Hello everyone. I've been reading so many of these posts and feel that I can somehow relate.
My boyfriend of 3 and half yrs broke up with me a month ago without a complete explanation. It happened so suddenly and till this day I don't know what exactly happened. We're both in our late 20s and really focused on our careers. We've been so supportive of each other and have planned a future together. All he told me was that he needs time away from me and needs to figure out what he wants in his life. He also told me he was still in love with me. He thought NC would be the best way to do things.
Our mutual friends tell me (because they've talked to him about it) say that he probably wants to "experience other women".
I'm angry confused depressed - you name it. I've tried to look back at the months preceding the breakup to look for any signs - but I can't seem to find any. He was wonderful, understanding, and kind. Even up to the point of breakup, he would send me emails telling me how wonderful I was and happy he was to have someone so great in his life.

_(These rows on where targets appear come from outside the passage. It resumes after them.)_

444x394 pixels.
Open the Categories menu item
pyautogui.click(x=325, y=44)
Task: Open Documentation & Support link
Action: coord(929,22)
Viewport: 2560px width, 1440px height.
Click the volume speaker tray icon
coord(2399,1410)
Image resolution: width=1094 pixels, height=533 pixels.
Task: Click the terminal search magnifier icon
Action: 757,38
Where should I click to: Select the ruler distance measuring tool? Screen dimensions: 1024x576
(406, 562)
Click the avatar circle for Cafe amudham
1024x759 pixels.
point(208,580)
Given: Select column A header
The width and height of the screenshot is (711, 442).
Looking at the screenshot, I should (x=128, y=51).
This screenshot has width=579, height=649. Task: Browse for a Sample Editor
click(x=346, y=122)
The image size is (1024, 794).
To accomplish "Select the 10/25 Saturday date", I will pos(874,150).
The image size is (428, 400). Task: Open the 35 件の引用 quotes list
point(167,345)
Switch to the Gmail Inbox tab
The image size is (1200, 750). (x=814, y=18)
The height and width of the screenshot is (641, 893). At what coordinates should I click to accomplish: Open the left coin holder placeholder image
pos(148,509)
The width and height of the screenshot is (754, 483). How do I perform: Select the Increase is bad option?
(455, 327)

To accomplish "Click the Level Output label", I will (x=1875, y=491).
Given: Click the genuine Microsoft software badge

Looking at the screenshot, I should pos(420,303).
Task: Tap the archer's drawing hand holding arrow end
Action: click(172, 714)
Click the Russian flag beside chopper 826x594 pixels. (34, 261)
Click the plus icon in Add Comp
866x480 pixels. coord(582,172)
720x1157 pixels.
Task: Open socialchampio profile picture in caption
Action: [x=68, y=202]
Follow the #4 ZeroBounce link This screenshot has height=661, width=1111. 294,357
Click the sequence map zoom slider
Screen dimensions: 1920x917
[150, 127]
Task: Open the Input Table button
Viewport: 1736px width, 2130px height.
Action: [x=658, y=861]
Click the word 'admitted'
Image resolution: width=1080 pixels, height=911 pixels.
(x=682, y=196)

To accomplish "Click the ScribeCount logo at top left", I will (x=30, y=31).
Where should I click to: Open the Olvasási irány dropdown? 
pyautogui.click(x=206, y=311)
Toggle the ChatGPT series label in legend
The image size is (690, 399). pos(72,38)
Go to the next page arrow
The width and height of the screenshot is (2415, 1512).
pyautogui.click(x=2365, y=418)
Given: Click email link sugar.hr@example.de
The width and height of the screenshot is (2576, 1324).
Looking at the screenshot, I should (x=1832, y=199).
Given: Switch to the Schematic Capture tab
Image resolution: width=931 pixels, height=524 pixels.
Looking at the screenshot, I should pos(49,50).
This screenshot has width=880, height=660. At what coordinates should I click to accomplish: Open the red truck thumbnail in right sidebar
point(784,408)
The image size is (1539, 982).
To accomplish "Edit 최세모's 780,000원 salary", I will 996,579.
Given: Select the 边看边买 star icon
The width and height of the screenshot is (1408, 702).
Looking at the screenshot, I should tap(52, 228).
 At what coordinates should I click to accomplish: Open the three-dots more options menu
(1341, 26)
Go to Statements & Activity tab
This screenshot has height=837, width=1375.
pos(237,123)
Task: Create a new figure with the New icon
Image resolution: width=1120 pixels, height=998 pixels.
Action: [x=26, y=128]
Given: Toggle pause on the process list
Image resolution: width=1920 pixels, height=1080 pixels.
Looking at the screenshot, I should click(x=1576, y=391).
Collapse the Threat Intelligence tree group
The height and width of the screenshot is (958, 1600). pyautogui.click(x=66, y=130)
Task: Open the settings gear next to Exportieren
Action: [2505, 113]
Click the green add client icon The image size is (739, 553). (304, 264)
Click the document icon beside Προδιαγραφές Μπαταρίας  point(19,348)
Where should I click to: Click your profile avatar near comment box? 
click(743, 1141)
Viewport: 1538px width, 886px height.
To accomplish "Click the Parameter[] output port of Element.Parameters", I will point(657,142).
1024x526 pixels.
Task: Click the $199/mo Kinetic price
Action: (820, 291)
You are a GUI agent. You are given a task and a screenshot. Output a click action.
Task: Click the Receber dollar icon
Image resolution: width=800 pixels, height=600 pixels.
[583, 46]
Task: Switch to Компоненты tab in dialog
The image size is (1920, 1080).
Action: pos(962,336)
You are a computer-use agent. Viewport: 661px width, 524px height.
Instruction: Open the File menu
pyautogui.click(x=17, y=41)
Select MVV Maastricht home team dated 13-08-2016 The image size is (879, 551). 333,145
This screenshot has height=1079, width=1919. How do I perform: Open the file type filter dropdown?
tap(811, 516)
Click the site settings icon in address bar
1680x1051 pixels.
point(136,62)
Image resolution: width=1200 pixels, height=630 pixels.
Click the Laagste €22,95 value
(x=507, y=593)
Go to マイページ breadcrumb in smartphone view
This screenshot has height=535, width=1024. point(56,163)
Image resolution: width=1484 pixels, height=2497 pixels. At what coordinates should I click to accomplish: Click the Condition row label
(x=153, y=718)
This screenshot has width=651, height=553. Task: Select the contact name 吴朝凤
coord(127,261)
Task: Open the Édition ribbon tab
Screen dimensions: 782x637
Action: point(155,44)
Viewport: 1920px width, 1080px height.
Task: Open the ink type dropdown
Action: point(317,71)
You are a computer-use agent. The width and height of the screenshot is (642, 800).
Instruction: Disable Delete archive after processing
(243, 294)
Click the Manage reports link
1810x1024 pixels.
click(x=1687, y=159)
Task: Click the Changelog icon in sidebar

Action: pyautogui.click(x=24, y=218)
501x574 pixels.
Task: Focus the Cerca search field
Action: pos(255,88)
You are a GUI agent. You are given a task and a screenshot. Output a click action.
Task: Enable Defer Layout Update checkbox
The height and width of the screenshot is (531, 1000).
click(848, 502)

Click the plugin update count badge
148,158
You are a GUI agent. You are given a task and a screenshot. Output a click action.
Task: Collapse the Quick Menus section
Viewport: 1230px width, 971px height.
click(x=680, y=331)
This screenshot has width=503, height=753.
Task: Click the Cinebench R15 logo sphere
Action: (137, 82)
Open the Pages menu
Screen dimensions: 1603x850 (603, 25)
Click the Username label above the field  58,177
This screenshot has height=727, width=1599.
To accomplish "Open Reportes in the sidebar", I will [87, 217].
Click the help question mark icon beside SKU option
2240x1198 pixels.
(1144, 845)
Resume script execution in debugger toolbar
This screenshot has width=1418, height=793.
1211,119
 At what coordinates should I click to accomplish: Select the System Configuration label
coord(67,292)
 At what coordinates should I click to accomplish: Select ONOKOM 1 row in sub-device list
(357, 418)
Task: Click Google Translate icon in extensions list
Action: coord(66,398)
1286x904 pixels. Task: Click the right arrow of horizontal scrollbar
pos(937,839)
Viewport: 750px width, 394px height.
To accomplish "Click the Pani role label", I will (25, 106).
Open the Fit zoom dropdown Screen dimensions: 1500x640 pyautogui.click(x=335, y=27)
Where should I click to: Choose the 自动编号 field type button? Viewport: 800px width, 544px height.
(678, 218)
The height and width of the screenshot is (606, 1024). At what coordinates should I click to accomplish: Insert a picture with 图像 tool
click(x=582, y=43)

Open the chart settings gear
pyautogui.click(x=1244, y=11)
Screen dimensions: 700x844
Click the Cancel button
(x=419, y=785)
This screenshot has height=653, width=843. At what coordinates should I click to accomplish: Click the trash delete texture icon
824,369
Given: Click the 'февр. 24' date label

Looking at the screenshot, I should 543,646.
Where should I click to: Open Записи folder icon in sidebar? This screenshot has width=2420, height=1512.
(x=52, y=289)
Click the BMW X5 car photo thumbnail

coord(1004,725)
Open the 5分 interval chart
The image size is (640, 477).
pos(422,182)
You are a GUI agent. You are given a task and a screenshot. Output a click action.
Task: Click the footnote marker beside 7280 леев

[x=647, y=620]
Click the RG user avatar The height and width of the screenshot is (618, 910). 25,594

I've tried to meet w/him and talk things out, but he seems convinced that I'm not "good for him" although it has "nothing to do with me". He's never done anything like this before, he was always so emotionally stable and now all I'm left with this is this huge void in my life. He also insists that NC is the best way to get over me and doesn't want to talk to me for at least a few months.
In all this confusion, I'm trying to get over him. But how do you get over someone whose never hurt you except to break up with you? Part of me wants to completely understand whats going on w/him but I don't think he even knows. So all I'm left with is trying to get over him. Where do I go from here?